Not to mention that DVD ripping is still hardly mainstream. Torrents are probably more mainstream than ripping.
"There is more worth loving than we have strength to love." - Brian Jay Stanley
Check out the Sony Electronics Blog. A recent post talks about why Sony thinks Blu-ray is here to stay, despite contrary reports.
~Jennifer
Jennifer Peterson
Sony Electronics Blog Moderator
Sony Electronics
www.Sony.com/ElectronicsBlog
I want just ONE box hooked up to my TV. It should meet the following requirements:
Is that too hard to ask? I called some silent HTPC manufacturer and they wanted to charge me $6000 for such a box.
No, I will not work for your startup
Doubled since HD-DVD's demise.
Again, a ridiculous hit piece article. And slashdot promulgated it.
http://www.engadgethd.com/2008/09/25/blu-rays-market-share-has-almost-doubled-since-hd-dvds-demise/
BluRay isn't a success yet, but this slashdot article is painting a misleading article of the situation.
http://lkml.org/lkml/2005/8/20/95
I think one of the big issues with BR adoption has to do with the fact that only a small percentage of households (those with HDTV's - like 14% in US) can even utilize blu-ray to its full capacity.
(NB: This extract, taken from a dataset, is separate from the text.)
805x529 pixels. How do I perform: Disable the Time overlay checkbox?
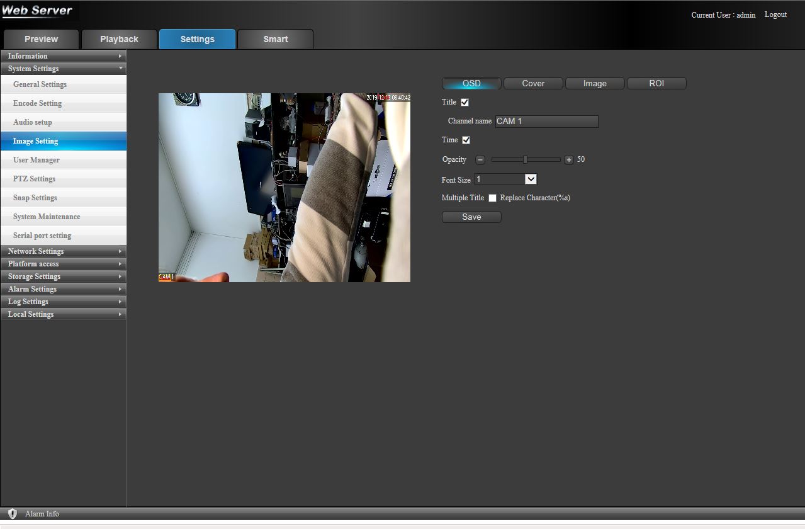click(x=466, y=140)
Now there's no question that HDTV's are now the standard for new TV purchases, however, many people are still using older CRT TV's and don't have any intention on switching any time soon. However, once they finally come into the fray and switch to HD, they're going to want to see what the format can do and I think that's where Blu-ray comes into the equation. It'll take time, but it's still seeing steady overall growth. I've actually been working with WHV on some projects and they're really backing the format.